The China Spallation Neutron Source (CSNS) announced its first batch of research proposals in Dongguan on December 14th, 2017. The proposals reflect the research needs in several cutting-edge, cross-disciplinary research fields.
The proposed experiments at CSNS will allow scientists to have a closer look at the inner structure of materials including lithium-ion battery materials, photovoltaic materials, thermoelectric materials, polymer-based nanocomposites, and super-strong steel, magnesium, and aluminum alloys.
Prof. Wang Yifang, Director of the Institute of High Energy Physics said: “We have witnessed the construction of the China Spallation Neutron Source for more than a decade. We are excited to see that the facility will soon start operation and play an important role in materials science, new energy, chemical engineering, soft matter and life sciences in the near future.”
Following its first neutron beam in late August, CSNS completed the first round of joint commissioning of the accelerator and target station spectrometer in early November. During the joint commissioning, the average power of the target beam reached 10kW, which met the design specifications. The next goal is the national acceptance test, scheduled in March next year.
The main principle of the facility is to generate neutrons by accelerating protons which then hit a tungsten target. Because neutrons are uncharged, they can penetrate materials more easily than other probing methods and thus they can help reveal the microstructure and kinetic characteristics of the material.
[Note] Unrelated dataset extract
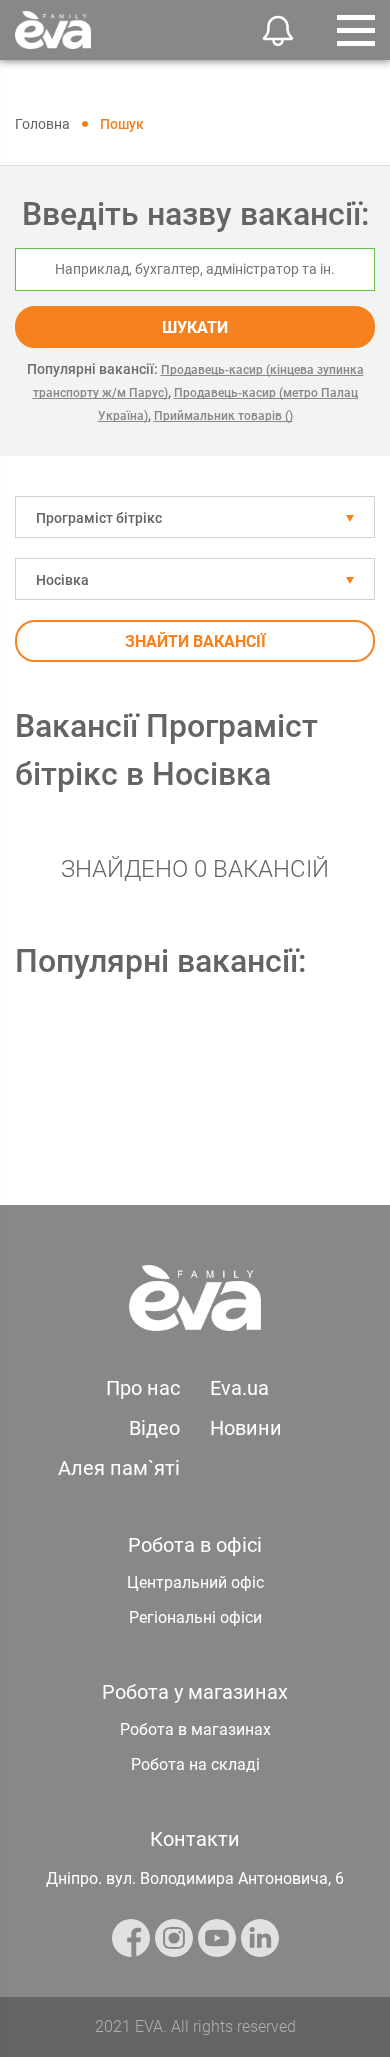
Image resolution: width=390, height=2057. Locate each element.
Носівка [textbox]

Since the construction of spallation neutron sources is very difficult, only the United Kingdom, the United States and Japan already have such a facility. CSNS is the first spallation neutron source in a developing country, with over 96% of the equipment produced domestically.
CSNS is designed to host twenty spectrometers. However, due to a funding shortage, only three spectrometers have been built so far - the Small Angle Neutron Scattering instrument, the Multiple Purpose Reflectometer and the General Purpose Powder Diffractometer.
“In the first phase, the number of spectrometers is too small to carry out research on high-precision measurements and kinetics, neutron physics and neutron technology. This is not only a serious waste of neutron beam resources, but also means the facility does not yet meet the need for high-performance neutron spectrometers in the domestic neutron scattering research and applied science fields,” Prof. Chen Hesheng, CSNS project manager and Academician of the Chinese Academy of Sciences, commented, “therefore, currently, we need to launch the second phase of construction at CSNS, which means adding more spectrometers is now a top priority for CSNS”.
On the same day, the management of CSNS also announced plans for joint construction of thirteen spectrometers with the Hong Kong University of Science and Technology, Southern University of Science and Technology, and Sun Yat-Sen University, etc. It is hoped to boost the construction of national science and technology industry innovation centers in the Guangdong-Hong Kong-Macao Greater Bay Area, and promote technological innovation and industrial restructuring and upgrading in Guangdong province.